> **Directions for this task**:
Report each line of the records where "agent" occurs.

(Dataset entries)
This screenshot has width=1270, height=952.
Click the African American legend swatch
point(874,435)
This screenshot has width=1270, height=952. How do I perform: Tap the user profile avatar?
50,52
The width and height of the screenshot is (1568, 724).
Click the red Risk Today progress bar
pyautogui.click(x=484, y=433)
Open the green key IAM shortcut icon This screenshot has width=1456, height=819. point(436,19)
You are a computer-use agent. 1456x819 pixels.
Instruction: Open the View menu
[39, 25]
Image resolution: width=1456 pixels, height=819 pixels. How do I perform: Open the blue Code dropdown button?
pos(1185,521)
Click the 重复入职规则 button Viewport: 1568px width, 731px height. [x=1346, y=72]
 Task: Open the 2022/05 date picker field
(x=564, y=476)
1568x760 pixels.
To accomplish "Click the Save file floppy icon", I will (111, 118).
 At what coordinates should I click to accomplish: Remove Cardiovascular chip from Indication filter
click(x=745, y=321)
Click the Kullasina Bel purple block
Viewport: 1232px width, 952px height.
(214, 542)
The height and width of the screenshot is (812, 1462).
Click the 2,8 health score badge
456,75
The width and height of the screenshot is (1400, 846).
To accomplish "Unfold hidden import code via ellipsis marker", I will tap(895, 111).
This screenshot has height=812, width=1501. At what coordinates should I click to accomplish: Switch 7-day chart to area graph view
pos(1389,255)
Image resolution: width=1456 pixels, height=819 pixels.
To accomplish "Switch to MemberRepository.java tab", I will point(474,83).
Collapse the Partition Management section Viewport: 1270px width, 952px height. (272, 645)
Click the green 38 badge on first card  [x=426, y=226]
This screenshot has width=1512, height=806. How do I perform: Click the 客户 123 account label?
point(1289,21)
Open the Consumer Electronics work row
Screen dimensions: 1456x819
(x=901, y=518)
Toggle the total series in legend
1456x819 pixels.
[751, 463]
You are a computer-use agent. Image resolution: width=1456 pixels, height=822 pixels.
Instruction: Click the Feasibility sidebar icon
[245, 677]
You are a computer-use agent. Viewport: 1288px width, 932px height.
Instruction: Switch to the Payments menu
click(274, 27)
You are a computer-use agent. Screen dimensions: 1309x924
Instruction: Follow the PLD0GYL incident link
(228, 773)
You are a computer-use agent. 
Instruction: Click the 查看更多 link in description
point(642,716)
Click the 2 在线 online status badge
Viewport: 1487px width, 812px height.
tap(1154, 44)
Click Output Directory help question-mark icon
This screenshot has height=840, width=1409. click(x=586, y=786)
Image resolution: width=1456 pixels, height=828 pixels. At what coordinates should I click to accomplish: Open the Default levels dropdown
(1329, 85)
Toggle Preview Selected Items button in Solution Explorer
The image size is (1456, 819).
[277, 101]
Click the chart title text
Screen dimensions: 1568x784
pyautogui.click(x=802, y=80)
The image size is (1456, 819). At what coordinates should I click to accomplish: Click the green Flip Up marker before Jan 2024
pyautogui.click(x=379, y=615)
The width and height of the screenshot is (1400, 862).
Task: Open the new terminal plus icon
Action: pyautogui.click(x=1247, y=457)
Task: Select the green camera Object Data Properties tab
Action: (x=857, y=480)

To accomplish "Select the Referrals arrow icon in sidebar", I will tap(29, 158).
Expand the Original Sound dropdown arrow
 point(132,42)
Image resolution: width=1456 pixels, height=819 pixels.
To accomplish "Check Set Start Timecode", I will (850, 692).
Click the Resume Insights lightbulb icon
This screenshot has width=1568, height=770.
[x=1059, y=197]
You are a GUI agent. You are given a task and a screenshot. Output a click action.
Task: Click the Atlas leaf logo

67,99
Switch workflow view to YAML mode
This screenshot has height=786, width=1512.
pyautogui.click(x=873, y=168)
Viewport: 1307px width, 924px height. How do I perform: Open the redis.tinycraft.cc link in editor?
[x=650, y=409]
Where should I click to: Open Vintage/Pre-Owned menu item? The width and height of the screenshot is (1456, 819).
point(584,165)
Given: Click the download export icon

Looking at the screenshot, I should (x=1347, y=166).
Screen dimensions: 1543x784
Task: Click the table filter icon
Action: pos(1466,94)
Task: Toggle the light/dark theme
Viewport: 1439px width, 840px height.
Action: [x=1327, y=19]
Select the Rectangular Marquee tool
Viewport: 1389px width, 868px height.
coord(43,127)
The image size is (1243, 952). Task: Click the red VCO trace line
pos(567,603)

> **Reply**:
You are a computer-use agent. 1456x819 pixels.
You are a computer-use agent. Image resolution: width=1456 pixels, height=822 pixels.
You are a computer-use agent. Viewport: 1288px width, 932px height.
You are a computer-use agent. Screen dimensions: 1309x924
You are a computer-use agent. 
You are a GUI agent. You are given a task and a screenshot. Output a click action.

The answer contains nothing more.